GIVEN DATA START

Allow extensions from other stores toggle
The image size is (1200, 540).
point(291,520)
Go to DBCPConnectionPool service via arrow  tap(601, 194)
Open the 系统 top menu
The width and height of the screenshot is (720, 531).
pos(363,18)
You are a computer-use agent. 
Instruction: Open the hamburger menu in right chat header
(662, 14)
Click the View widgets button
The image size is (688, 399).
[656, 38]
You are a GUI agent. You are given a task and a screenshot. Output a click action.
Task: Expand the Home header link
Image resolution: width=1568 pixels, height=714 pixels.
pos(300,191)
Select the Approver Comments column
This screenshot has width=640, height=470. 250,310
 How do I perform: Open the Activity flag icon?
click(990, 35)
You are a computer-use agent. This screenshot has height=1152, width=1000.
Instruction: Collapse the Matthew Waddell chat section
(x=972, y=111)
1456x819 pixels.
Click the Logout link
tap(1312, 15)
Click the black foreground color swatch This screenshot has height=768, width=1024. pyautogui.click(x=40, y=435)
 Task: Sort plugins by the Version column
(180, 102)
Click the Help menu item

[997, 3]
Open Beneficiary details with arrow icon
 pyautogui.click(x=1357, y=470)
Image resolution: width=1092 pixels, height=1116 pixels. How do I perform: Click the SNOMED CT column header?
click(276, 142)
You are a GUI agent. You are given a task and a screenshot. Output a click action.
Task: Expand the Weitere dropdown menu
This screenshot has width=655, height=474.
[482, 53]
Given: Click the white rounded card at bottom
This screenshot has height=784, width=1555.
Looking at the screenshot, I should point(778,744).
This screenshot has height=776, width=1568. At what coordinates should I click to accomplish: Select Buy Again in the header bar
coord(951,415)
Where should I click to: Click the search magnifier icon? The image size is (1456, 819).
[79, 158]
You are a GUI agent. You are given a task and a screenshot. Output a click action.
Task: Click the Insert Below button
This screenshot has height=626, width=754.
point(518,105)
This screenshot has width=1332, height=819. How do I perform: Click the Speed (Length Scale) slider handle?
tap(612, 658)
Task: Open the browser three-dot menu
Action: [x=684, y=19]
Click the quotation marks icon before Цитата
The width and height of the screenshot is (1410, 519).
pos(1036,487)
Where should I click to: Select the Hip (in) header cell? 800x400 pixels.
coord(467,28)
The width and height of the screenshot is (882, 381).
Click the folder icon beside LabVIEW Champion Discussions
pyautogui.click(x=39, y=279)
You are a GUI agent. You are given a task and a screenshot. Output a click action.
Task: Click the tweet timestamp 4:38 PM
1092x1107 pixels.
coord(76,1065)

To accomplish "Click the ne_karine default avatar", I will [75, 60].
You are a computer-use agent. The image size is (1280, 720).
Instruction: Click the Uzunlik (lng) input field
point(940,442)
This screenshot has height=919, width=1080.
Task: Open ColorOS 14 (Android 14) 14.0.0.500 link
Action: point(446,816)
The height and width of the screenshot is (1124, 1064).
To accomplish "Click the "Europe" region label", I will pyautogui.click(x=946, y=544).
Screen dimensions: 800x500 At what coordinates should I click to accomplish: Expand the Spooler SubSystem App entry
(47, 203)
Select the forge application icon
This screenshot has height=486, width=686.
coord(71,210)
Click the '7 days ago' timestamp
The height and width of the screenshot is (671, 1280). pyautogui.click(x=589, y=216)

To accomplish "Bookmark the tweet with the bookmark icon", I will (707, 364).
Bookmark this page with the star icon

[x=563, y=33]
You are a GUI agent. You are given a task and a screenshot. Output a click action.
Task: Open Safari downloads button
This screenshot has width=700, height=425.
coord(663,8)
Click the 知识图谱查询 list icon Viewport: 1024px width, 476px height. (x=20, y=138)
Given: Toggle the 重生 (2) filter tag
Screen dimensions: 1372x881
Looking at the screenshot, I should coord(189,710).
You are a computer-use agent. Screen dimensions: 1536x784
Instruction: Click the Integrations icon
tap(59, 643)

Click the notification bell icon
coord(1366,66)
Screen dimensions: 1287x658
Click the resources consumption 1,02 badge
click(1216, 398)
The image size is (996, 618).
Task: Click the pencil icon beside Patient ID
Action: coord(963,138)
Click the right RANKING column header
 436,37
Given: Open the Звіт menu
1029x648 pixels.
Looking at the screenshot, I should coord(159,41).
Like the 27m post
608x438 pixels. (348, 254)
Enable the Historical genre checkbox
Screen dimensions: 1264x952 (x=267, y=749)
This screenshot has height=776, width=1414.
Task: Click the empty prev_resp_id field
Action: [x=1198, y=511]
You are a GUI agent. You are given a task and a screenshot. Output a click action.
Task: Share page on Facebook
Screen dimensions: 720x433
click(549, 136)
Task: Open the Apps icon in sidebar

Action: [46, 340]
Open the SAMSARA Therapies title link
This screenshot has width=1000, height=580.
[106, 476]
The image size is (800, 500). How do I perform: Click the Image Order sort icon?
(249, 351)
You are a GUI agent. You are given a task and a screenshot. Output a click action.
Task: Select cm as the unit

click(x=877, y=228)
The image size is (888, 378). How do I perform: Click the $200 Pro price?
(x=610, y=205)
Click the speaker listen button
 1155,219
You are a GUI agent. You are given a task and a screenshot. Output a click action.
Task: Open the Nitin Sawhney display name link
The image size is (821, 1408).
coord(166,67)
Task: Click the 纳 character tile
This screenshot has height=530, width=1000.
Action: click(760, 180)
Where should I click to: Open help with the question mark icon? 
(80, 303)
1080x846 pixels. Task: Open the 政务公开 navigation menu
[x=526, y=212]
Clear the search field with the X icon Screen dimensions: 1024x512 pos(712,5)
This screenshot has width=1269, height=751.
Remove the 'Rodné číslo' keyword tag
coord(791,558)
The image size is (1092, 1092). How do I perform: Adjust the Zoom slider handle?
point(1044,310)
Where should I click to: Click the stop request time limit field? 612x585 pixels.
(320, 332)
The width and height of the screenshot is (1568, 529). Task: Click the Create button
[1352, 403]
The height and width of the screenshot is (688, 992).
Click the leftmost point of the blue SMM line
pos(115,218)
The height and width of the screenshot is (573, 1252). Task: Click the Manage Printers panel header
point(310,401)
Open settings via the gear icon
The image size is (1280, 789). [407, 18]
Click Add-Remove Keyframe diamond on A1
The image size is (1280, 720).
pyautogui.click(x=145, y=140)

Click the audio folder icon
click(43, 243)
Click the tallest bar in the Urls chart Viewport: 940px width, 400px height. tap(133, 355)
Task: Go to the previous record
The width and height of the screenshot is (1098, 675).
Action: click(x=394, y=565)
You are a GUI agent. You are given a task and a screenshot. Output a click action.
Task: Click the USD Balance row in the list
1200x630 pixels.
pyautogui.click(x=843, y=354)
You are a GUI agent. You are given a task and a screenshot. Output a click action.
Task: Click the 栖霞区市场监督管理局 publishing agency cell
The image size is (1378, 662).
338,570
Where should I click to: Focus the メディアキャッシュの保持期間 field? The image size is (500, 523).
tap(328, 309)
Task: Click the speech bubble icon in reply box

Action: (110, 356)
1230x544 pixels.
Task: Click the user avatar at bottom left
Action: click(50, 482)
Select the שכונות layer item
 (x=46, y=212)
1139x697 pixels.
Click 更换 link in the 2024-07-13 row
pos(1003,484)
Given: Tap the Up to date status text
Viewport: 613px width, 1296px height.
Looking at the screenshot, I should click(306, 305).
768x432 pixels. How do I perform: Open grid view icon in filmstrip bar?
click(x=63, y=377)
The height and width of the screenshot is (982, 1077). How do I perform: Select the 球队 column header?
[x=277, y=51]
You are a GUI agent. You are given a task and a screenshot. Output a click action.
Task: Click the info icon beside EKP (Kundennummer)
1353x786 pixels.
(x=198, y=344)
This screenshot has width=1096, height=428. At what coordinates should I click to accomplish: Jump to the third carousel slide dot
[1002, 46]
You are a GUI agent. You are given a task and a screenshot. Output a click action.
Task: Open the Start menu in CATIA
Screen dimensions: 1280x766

GIVEN DATA END

# [BRIEF]
When you reach the end of the records, set them all down again exactly.

# [OUTPUT FOR THIS EXERCISE]
Allow extensions from other stores toggle
The image size is (1200, 540).
point(291,520)
Go to DBCPConnectionPool service via arrow  tap(601, 194)
Open the 系统 top menu
The width and height of the screenshot is (720, 531).
pos(363,18)
You are a computer-use agent. 
Instruction: Open the hamburger menu in right chat header
(662, 14)
Click the View widgets button
The image size is (688, 399).
[656, 38]
You are a GUI agent. You are given a task and a screenshot. Output a click action.
Task: Expand the Home header link
Image resolution: width=1568 pixels, height=714 pixels.
pos(300,191)
Select the Approver Comments column
This screenshot has width=640, height=470. 250,310
 How do I perform: Open the Activity flag icon?
click(990, 35)
You are a computer-use agent. This screenshot has height=1152, width=1000.
Instruction: Collapse the Matthew Waddell chat section
(x=972, y=111)
1456x819 pixels.
Click the Logout link
tap(1312, 15)
Click the black foreground color swatch This screenshot has height=768, width=1024. pyautogui.click(x=40, y=435)
 Task: Sort plugins by the Version column
(180, 102)
Click the Help menu item

[997, 3]
Open Beneficiary details with arrow icon
 pyautogui.click(x=1357, y=470)
Image resolution: width=1092 pixels, height=1116 pixels. How do I perform: Click the SNOMED CT column header?
click(276, 142)
You are a GUI agent. You are given a task and a screenshot. Output a click action.
Task: Expand the Weitere dropdown menu
This screenshot has width=655, height=474.
[482, 53]
Given: Click the white rounded card at bottom
This screenshot has height=784, width=1555.
Looking at the screenshot, I should point(778,744).
This screenshot has height=776, width=1568. At what coordinates should I click to accomplish: Select Buy Again in the header bar
coord(951,415)
Where should I click to: Click the search magnifier icon? The image size is (1456, 819).
[79, 158]
You are a GUI agent. You are given a task and a screenshot. Output a click action.
Task: Click the Insert Below button
This screenshot has height=626, width=754.
point(518,105)
This screenshot has width=1332, height=819. How do I perform: Click the Speed (Length Scale) slider handle?
tap(612, 658)
Task: Open the browser three-dot menu
Action: [x=684, y=19]
Click the quotation marks icon before Цитата
The width and height of the screenshot is (1410, 519).
pos(1036,487)
Where should I click to: Select the Hip (in) header cell? 800x400 pixels.
coord(467,28)
The width and height of the screenshot is (882, 381).
Click the folder icon beside LabVIEW Champion Discussions
pyautogui.click(x=39, y=279)
You are a GUI agent. You are given a task and a screenshot. Output a click action.
Task: Click the tweet timestamp 4:38 PM
1092x1107 pixels.
coord(76,1065)

To accomplish "Click the ne_karine default avatar", I will [75, 60].
You are a computer-use agent. The image size is (1280, 720).
Instruction: Click the Uzunlik (lng) input field
point(940,442)
This screenshot has height=919, width=1080.
Task: Open ColorOS 14 (Android 14) 14.0.0.500 link
Action: point(446,816)
The height and width of the screenshot is (1124, 1064).
To accomplish "Click the "Europe" region label", I will pyautogui.click(x=946, y=544).
Screen dimensions: 800x500 At what coordinates should I click to accomplish: Expand the Spooler SubSystem App entry
(47, 203)
Select the forge application icon
This screenshot has height=486, width=686.
coord(71,210)
Click the '7 days ago' timestamp
The height and width of the screenshot is (671, 1280). pyautogui.click(x=589, y=216)

To accomplish "Bookmark the tweet with the bookmark icon", I will (707, 364).
Bookmark this page with the star icon

[x=563, y=33]
You are a GUI agent. You are given a task and a screenshot. Output a click action.
Task: Open Safari downloads button
This screenshot has width=700, height=425.
coord(663,8)
Click the 知识图谱查询 list icon Viewport: 1024px width, 476px height. (x=20, y=138)
Given: Toggle the 重生 (2) filter tag
Screen dimensions: 1372x881
Looking at the screenshot, I should coord(189,710).
You are a computer-use agent. Screen dimensions: 1536x784
Instruction: Click the Integrations icon
tap(59, 643)

Click the notification bell icon
coord(1366,66)
Screen dimensions: 1287x658
Click the resources consumption 1,02 badge
click(1216, 398)
The image size is (996, 618).
Task: Click the pencil icon beside Patient ID
Action: coord(963,138)
Click the right RANKING column header
 436,37
Given: Open the Звіт menu
1029x648 pixels.
Looking at the screenshot, I should coord(159,41).
Like the 27m post
608x438 pixels. (348, 254)
Enable the Historical genre checkbox
Screen dimensions: 1264x952 (x=267, y=749)
This screenshot has height=776, width=1414.
Task: Click the empty prev_resp_id field
Action: [x=1198, y=511]
You are a GUI agent. You are given a task and a screenshot. Output a click action.
Task: Share page on Facebook
Screen dimensions: 720x433
click(549, 136)
Task: Open the Apps icon in sidebar

Action: [46, 340]
Open the SAMSARA Therapies title link
This screenshot has width=1000, height=580.
[106, 476]
The image size is (800, 500). How do I perform: Click the Image Order sort icon?
(249, 351)
You are a GUI agent. You are given a task and a screenshot. Output a click action.
Task: Select cm as the unit

click(x=877, y=228)
The image size is (888, 378). How do I perform: Click the $200 Pro price?
(x=610, y=205)
Click the speaker listen button
 1155,219
You are a GUI agent. You are given a task and a screenshot. Output a click action.
Task: Open the Nitin Sawhney display name link
The image size is (821, 1408).
coord(166,67)
Task: Click the 纳 character tile
This screenshot has height=530, width=1000.
Action: click(760, 180)
Where should I click to: Open help with the question mark icon? 
(80, 303)
1080x846 pixels. Task: Open the 政务公开 navigation menu
[x=526, y=212]
Clear the search field with the X icon Screen dimensions: 1024x512 pos(712,5)
This screenshot has width=1269, height=751.
Remove the 'Rodné číslo' keyword tag
coord(791,558)
The image size is (1092, 1092). How do I perform: Adjust the Zoom slider handle?
point(1044,310)
Where should I click to: Click the stop request time limit field? 612x585 pixels.
(320, 332)
The width and height of the screenshot is (1568, 529). Task: Click the Create button
[1352, 403]
The height and width of the screenshot is (688, 992).
Click the leftmost point of the blue SMM line
pos(115,218)
The height and width of the screenshot is (573, 1252). Task: Click the Manage Printers panel header
point(310,401)
Open settings via the gear icon
The image size is (1280, 789). [407, 18]
Click Add-Remove Keyframe diamond on A1
The image size is (1280, 720).
pyautogui.click(x=145, y=140)

Click the audio folder icon
click(43, 243)
Click the tallest bar in the Urls chart Viewport: 940px width, 400px height. tap(133, 355)
Task: Go to the previous record
The width and height of the screenshot is (1098, 675).
Action: click(x=394, y=565)
You are a GUI agent. You are given a task and a screenshot. Output a click action.
Task: Click the USD Balance row in the list
1200x630 pixels.
pyautogui.click(x=843, y=354)
You are a GUI agent. You are given a task and a screenshot. Output a click action.
Task: Click the 栖霞区市场监督管理局 publishing agency cell
The image size is (1378, 662).
338,570
Where should I click to: Focus the メディアキャッシュの保持期間 field? The image size is (500, 523).
tap(328, 309)
Task: Click the speech bubble icon in reply box

Action: (110, 356)
1230x544 pixels.
Task: Click the user avatar at bottom left
Action: click(50, 482)
Select the שכונות layer item
 (x=46, y=212)
1139x697 pixels.
Click 更换 link in the 2024-07-13 row
pos(1003,484)
Given: Tap the Up to date status text
Viewport: 613px width, 1296px height.
Looking at the screenshot, I should click(306, 305).
768x432 pixels. How do I perform: Open grid view icon in filmstrip bar?
click(x=63, y=377)
The height and width of the screenshot is (982, 1077). How do I perform: Select the 球队 column header?
[x=277, y=51]
You are a GUI agent. You are given a task and a screenshot. Output a click action.
Task: Click the info icon beside EKP (Kundennummer)
1353x786 pixels.
(x=198, y=344)
This screenshot has width=1096, height=428. At what coordinates should I click to accomplish: Jump to the third carousel slide dot
[1002, 46]
You are a GUI agent. You are given a task and a screenshot. Output a click action.
Task: Open the Start menu in CATIA
Screen dimensions: 1280x766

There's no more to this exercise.